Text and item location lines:
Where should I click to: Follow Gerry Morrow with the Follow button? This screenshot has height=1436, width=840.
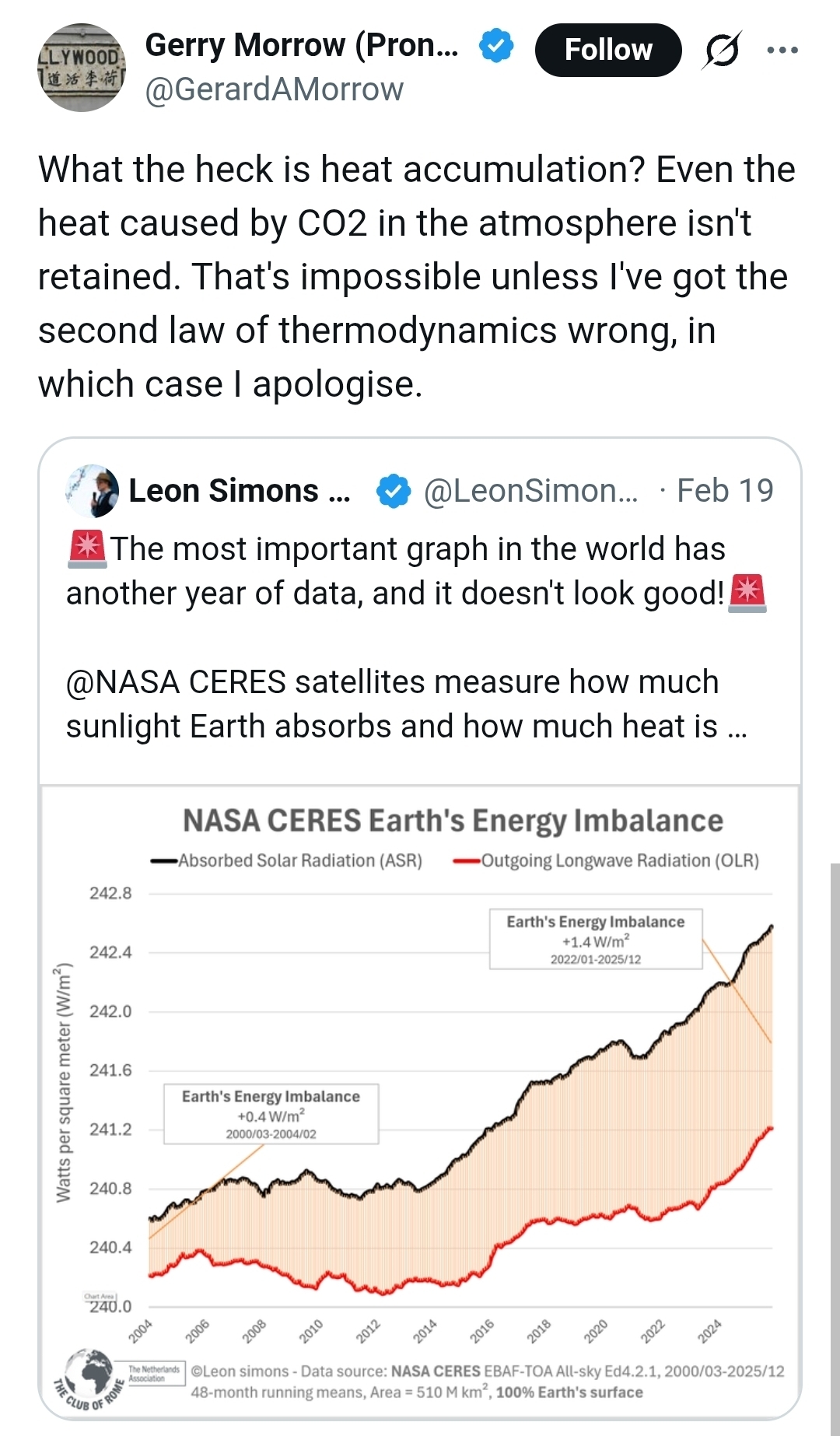coord(608,51)
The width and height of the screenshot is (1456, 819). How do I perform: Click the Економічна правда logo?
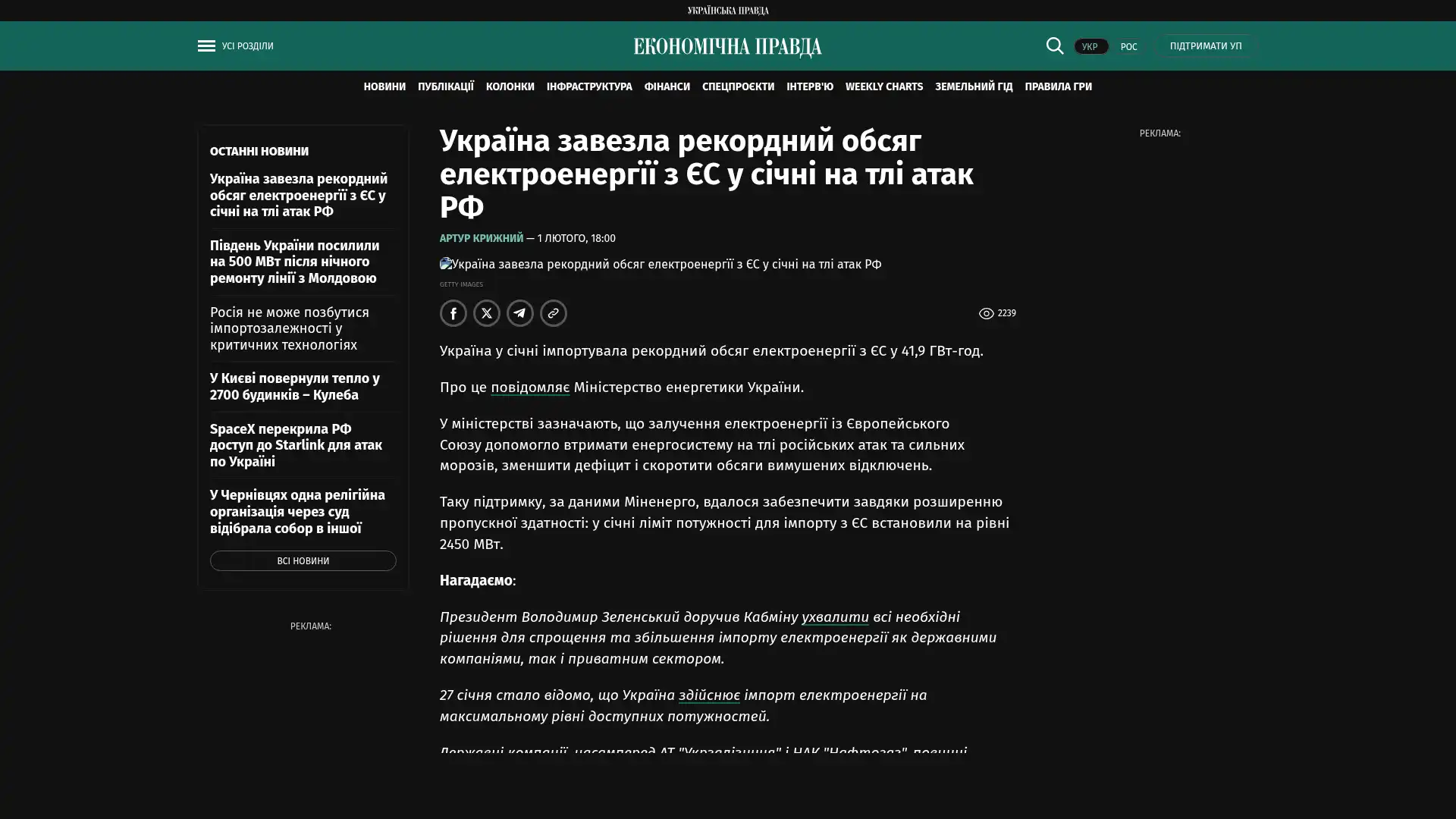point(727,47)
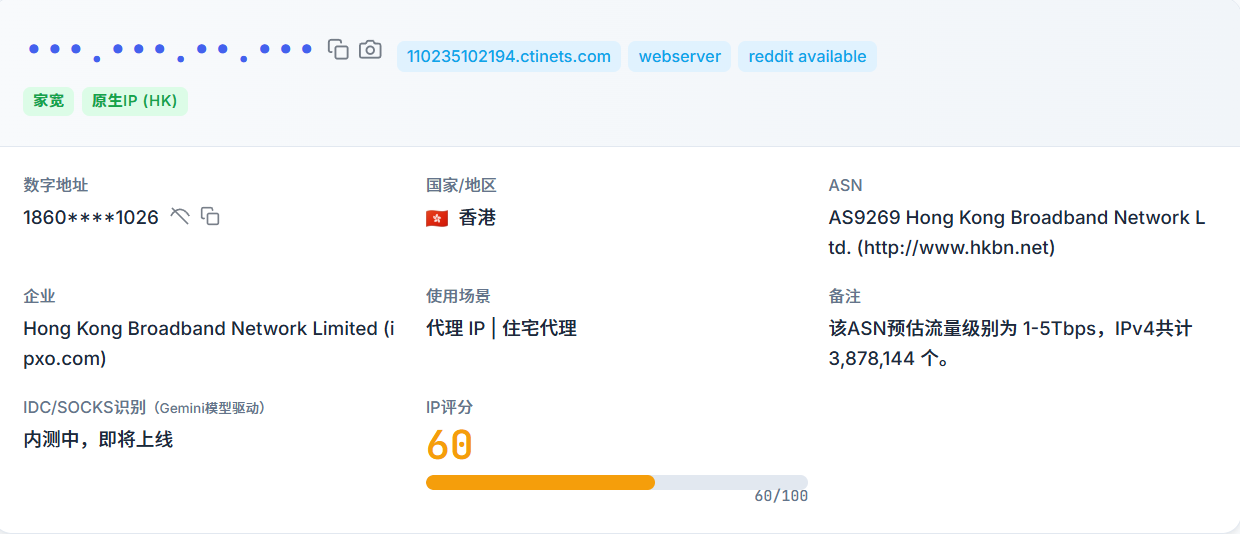The width and height of the screenshot is (1240, 534).
Task: Click the large IP score number 60
Action: [x=449, y=445]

_What the task asks_. Copy word for word the lines from the one containing "The width and height of the screenshot is (1456, 819)." through the last line above, and omit the pictures from your copy.

_Response to this task_.
The width and height of the screenshot is (1456, 819). How do I perform: Click the Економічна правда logo?
point(727,47)
The width and height of the screenshot is (1240, 534).
Task: Click the large IP score number 60
Action: [x=449, y=445]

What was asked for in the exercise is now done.